Required work: Please print the lines of the listing below from the line containing "992x2203 pixels. At" through the end of the listing, both included, reproducing them verbatim but omitting the pictures.

Task data:
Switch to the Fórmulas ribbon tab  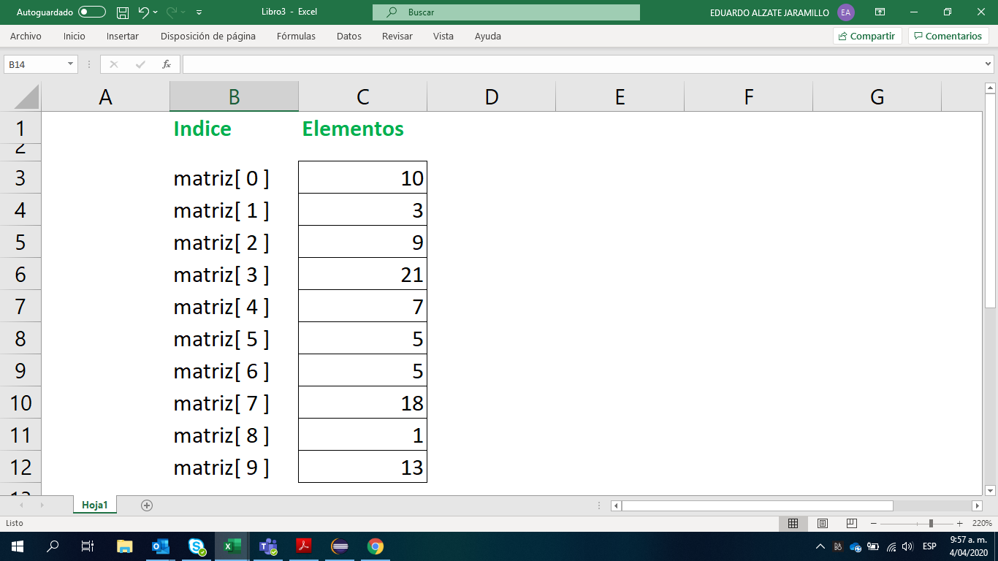tap(296, 36)
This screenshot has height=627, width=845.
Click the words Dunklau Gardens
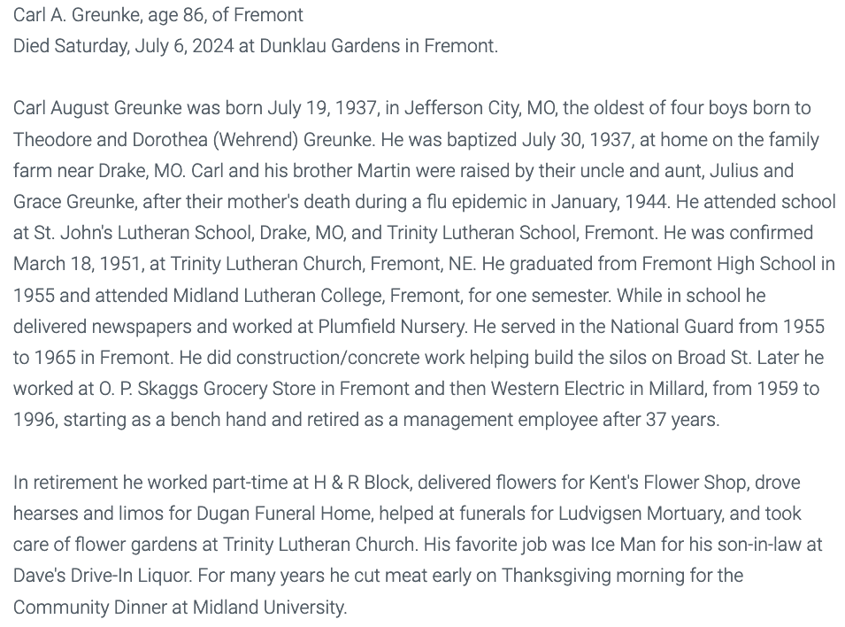(x=329, y=46)
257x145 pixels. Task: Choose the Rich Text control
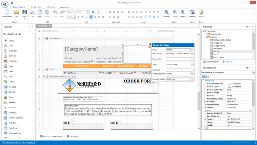pyautogui.click(x=12, y=56)
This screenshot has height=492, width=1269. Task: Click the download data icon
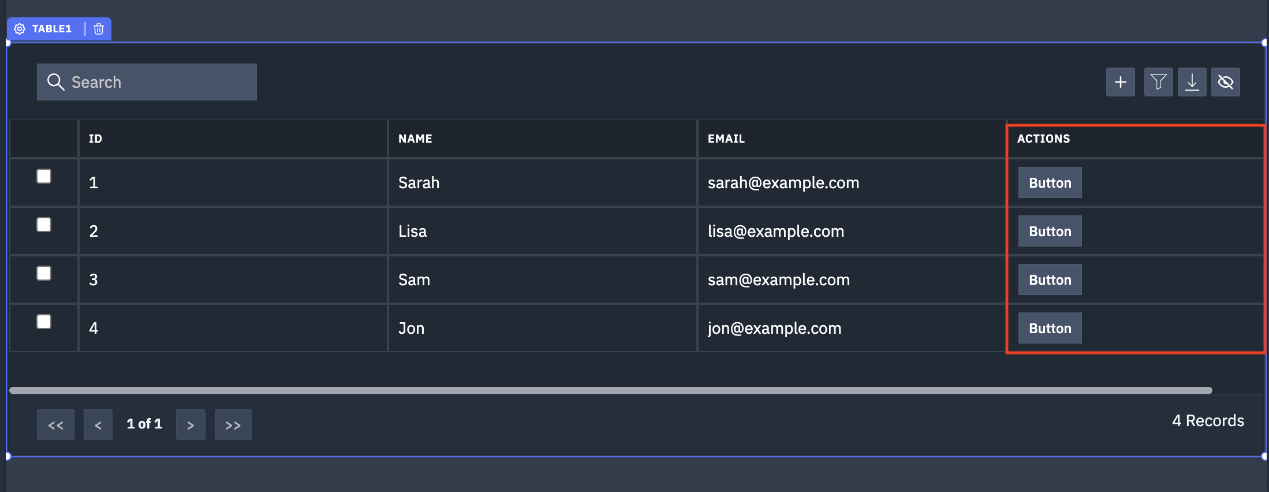(1192, 81)
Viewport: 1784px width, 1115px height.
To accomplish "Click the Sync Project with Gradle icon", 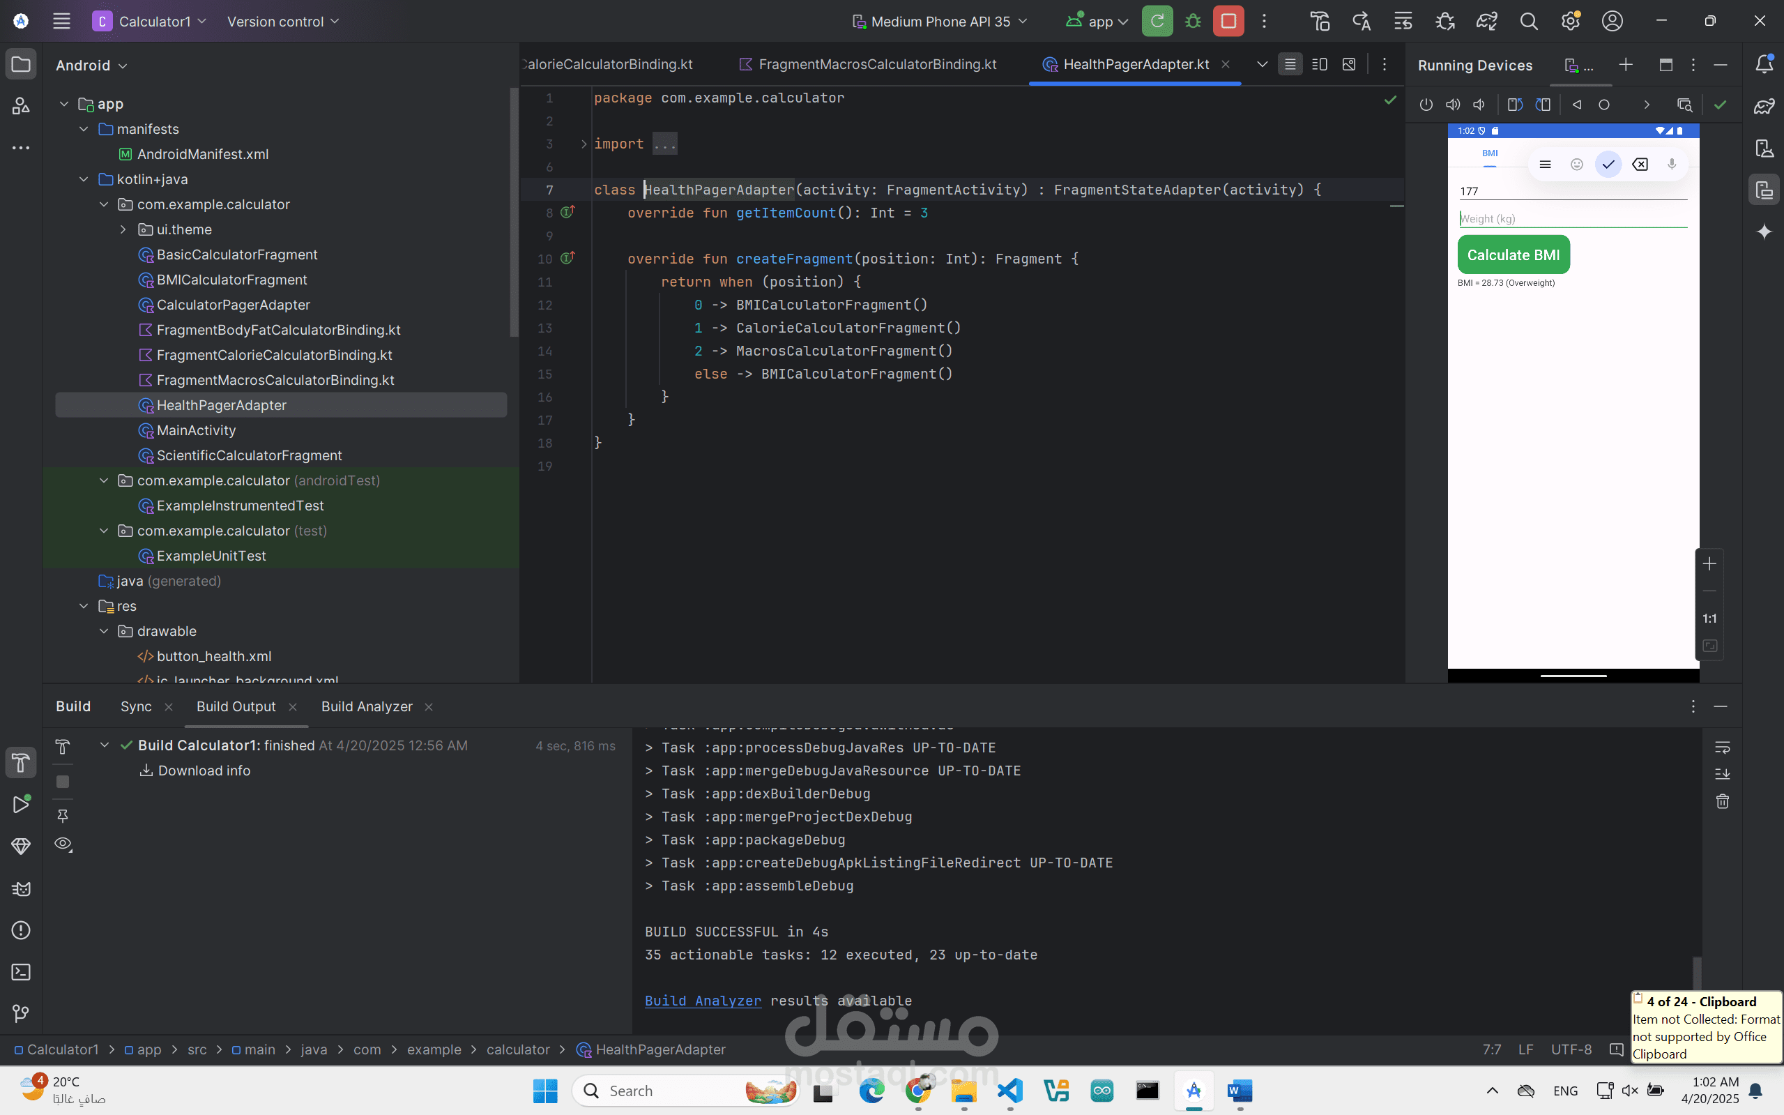I will tap(1486, 21).
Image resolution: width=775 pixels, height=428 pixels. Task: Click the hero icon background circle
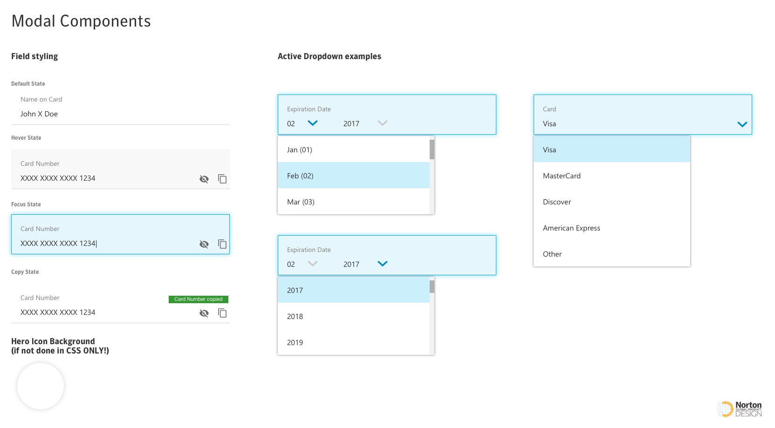click(x=40, y=386)
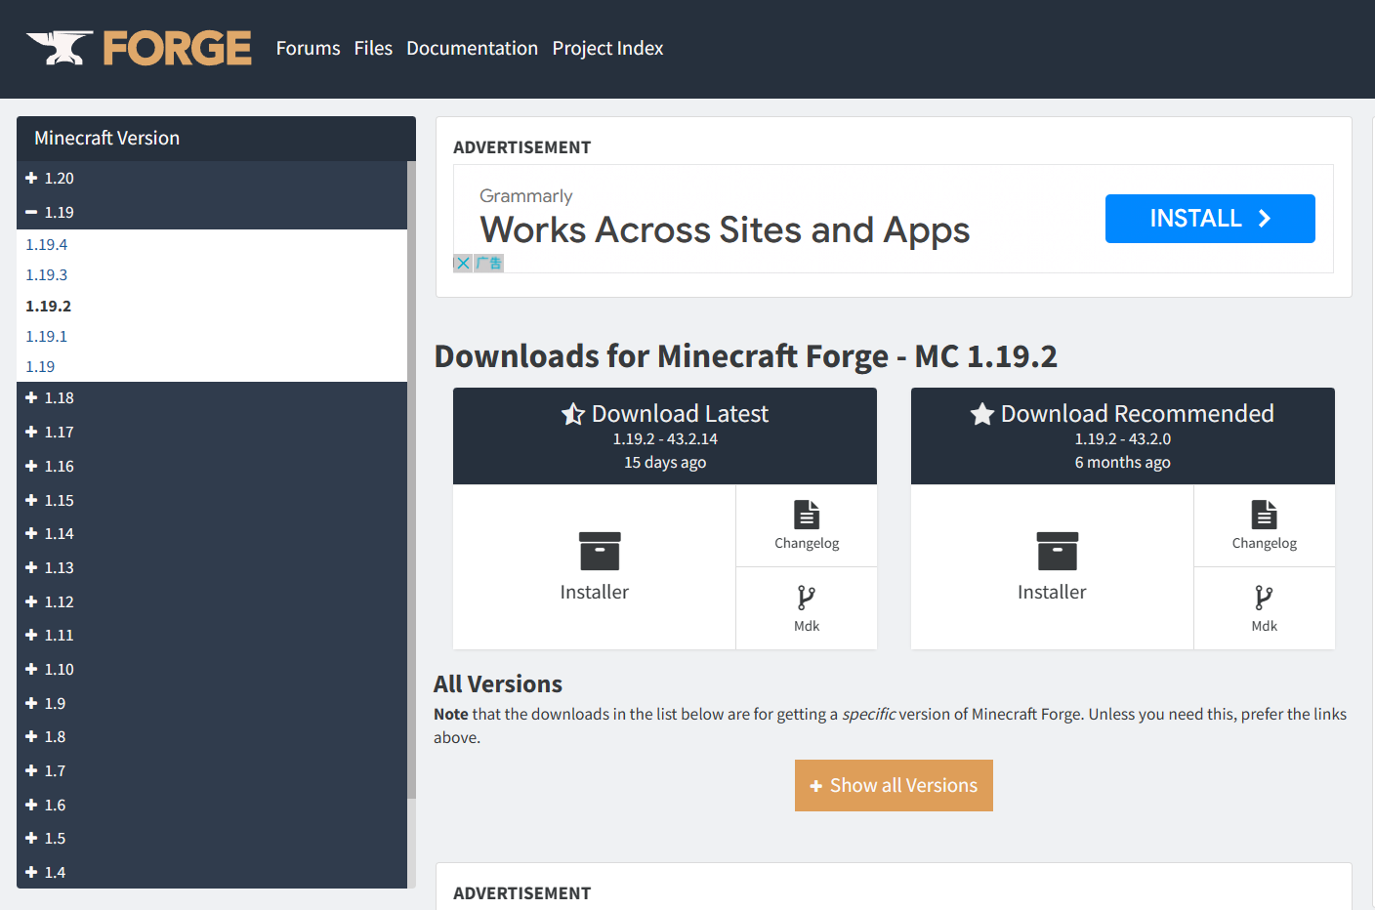Viewport: 1375px width, 910px height.
Task: Open the Changelog document icon for Recommended
Action: [1265, 514]
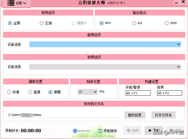Screen dimensions: 188x139
Task: Expand the video device selection dropdown
Action: pyautogui.click(x=179, y=67)
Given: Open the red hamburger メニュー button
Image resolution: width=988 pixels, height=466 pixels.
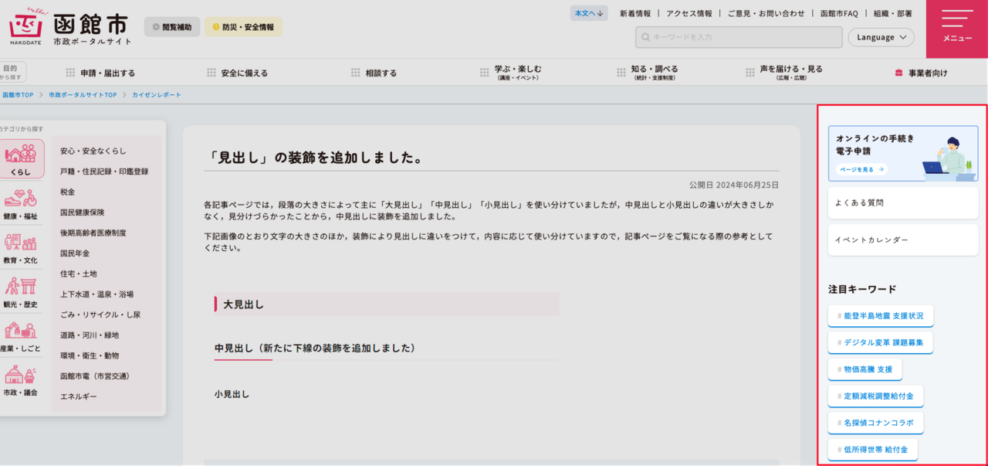Looking at the screenshot, I should click(957, 28).
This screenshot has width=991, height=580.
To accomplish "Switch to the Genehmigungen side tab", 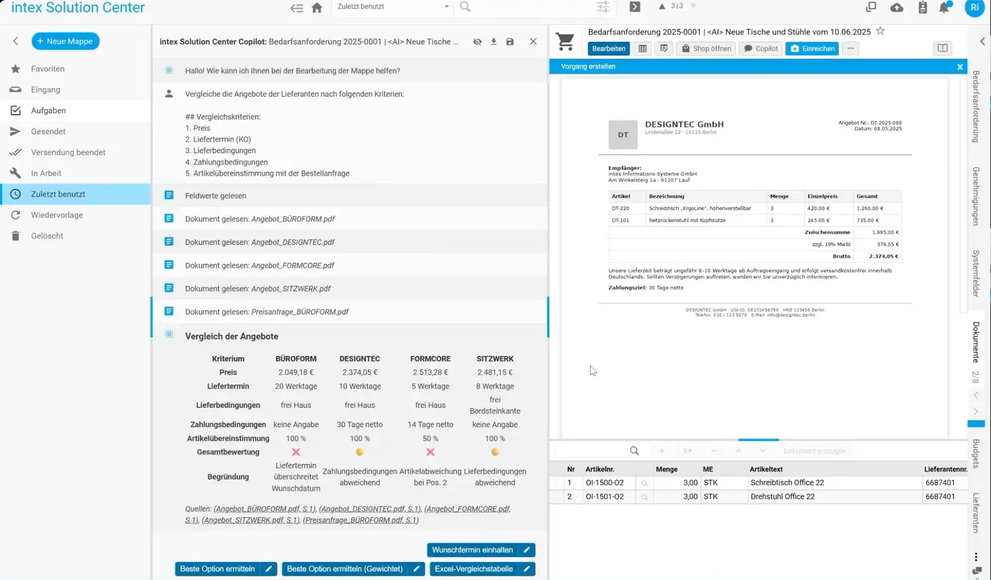I will click(x=976, y=196).
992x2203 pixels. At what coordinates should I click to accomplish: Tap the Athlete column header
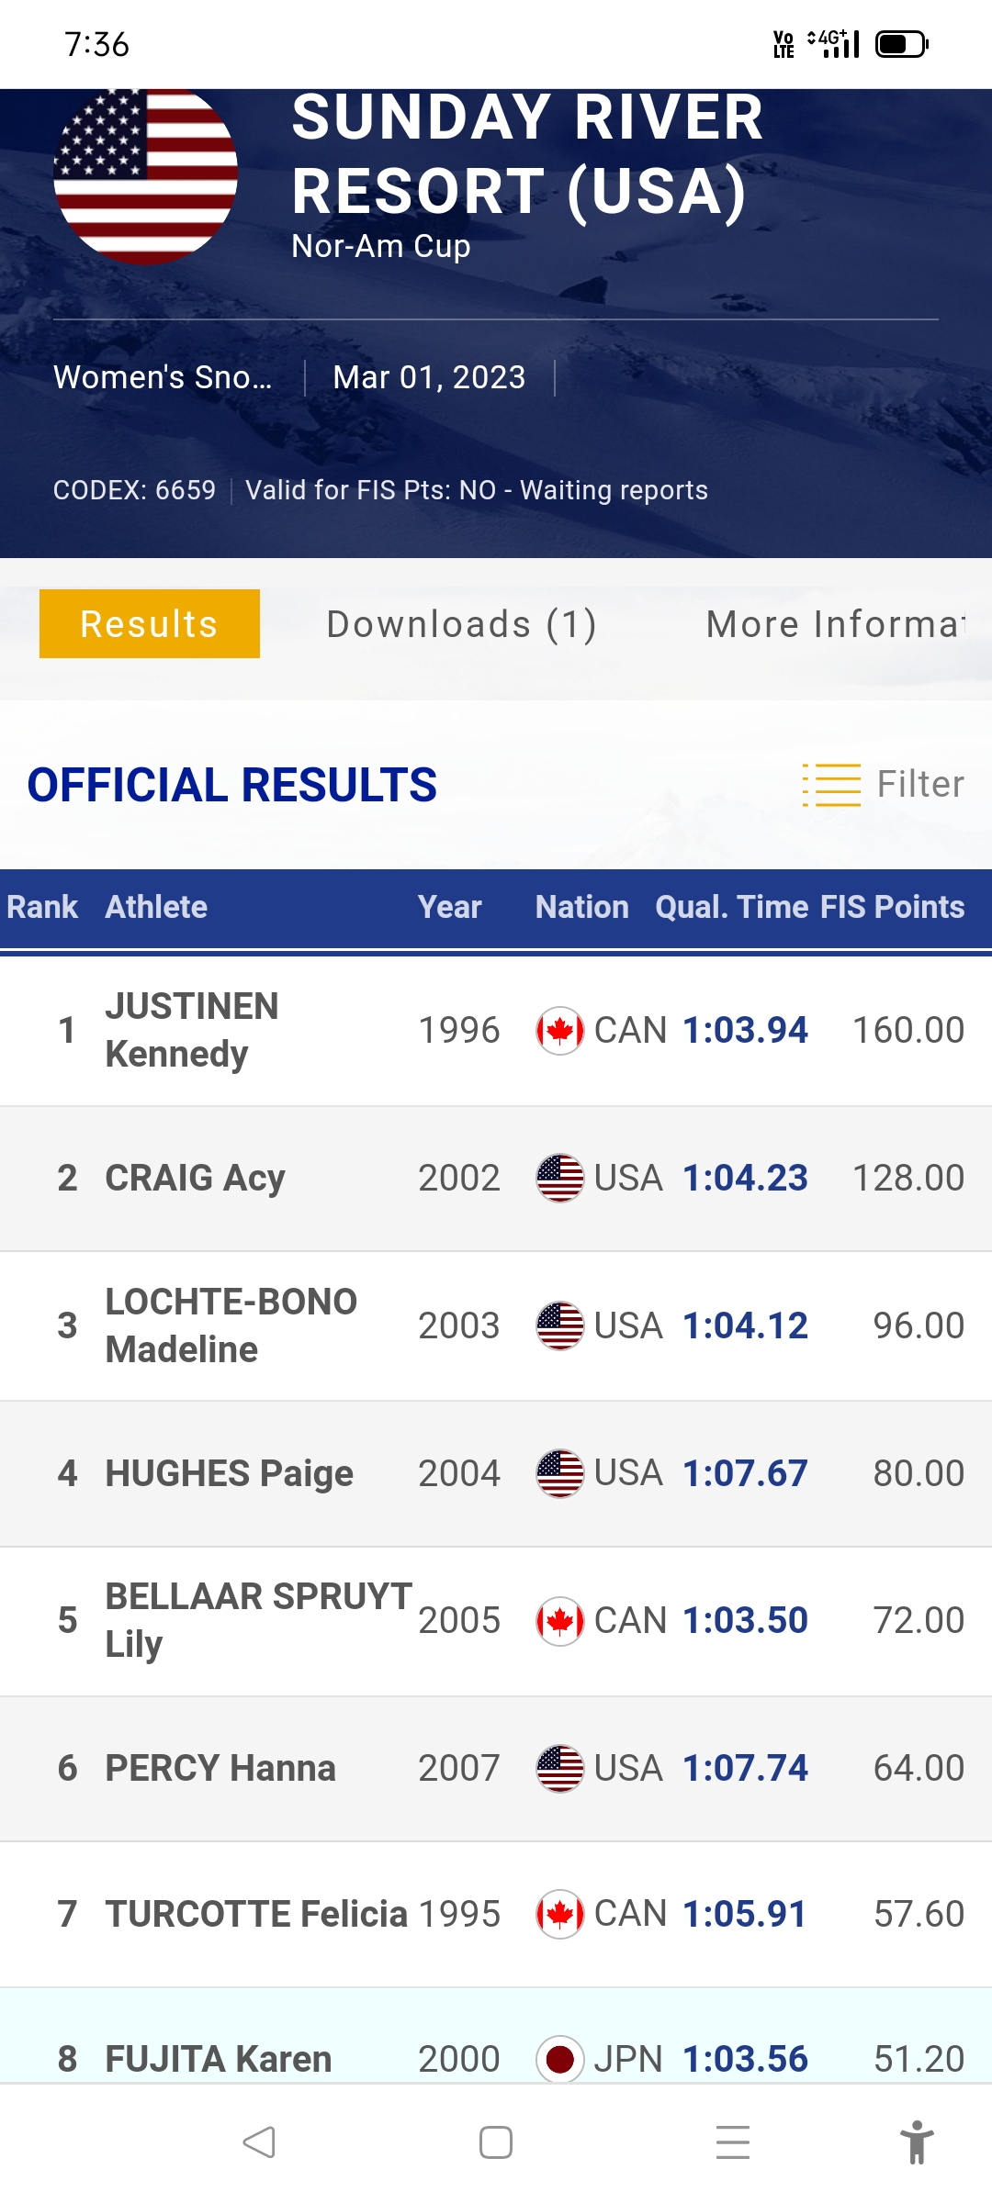(156, 907)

Result below:
992x2203 pixels. At what coordinates should I click to accomplish: Tap the Athlete column header
(156, 907)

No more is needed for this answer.